## Text excerpt
--*--
Tuesday, May 28th, 2019 (5:21 pm) - Score 3,181

Residents living on the country Benacre Estate in Suffolk (England), which spans about 7,700 acres and includes nearly 100 homes, can now access Openreach’s (BT) Gigabit capable Fibre-to-the-Premises (FTTP) broadband ISP network after local farmers mucked in to help the build.

Initially the cost of deploying FTTP across the sparse rural area would have been far too expensive (sadly no figures are given) for a commercial operator like Openreach to do itself or for the local community to afford. However the team at Benacre identified that they could make a significant cost saving by choosing to self-dig around 5km of their own network trenches.

After that the estate’s team engaged with local farmers, Openreach and the Better Broadband for Suffolk (BBS) project in order to agree a way forward. Clearly a mutually beneficial solution was found because the network is now in the process of going live.
--*--
## Material shown
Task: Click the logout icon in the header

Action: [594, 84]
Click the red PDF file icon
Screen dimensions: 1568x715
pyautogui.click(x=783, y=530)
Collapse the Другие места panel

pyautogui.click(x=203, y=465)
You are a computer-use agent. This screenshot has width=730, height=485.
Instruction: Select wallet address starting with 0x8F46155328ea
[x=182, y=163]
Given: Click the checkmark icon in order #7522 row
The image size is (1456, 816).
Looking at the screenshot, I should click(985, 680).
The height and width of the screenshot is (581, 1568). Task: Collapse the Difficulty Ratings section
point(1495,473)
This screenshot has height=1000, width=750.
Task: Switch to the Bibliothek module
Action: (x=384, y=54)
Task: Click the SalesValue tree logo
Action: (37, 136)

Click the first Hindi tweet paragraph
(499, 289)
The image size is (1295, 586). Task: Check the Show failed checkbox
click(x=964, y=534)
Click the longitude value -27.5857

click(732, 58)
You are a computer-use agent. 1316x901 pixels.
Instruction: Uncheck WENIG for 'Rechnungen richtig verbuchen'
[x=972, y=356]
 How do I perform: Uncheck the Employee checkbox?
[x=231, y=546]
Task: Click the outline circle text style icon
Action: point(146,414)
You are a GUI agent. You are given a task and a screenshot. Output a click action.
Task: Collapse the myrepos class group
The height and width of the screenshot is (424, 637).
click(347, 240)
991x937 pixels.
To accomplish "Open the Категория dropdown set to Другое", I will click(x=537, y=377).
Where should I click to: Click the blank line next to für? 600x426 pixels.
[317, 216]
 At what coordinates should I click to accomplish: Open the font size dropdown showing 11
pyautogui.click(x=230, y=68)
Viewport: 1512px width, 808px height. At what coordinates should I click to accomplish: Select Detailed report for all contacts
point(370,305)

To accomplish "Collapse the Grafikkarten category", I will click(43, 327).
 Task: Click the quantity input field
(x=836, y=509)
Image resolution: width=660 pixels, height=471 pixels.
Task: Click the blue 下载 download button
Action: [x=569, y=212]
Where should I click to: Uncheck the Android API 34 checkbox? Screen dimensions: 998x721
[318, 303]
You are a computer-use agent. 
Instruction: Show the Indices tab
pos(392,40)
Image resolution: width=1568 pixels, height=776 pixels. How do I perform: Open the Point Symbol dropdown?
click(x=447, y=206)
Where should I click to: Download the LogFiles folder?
--*--
## Exercises to complete
1. In the Benacre broadband article, roughly how many kilometers of network trenches did the estate's team choose to dig themselves?
2. Name every party that the Benacre broadband article says the estate's team engaged with to agree a way forward.
Answer from the Benacre broadband article alone, not the entries.

## Solutions to the exercise
1. Around 5km.

2.
- Local farmers
- Openreach
- The Better Broadband for Suffolk (BBS) project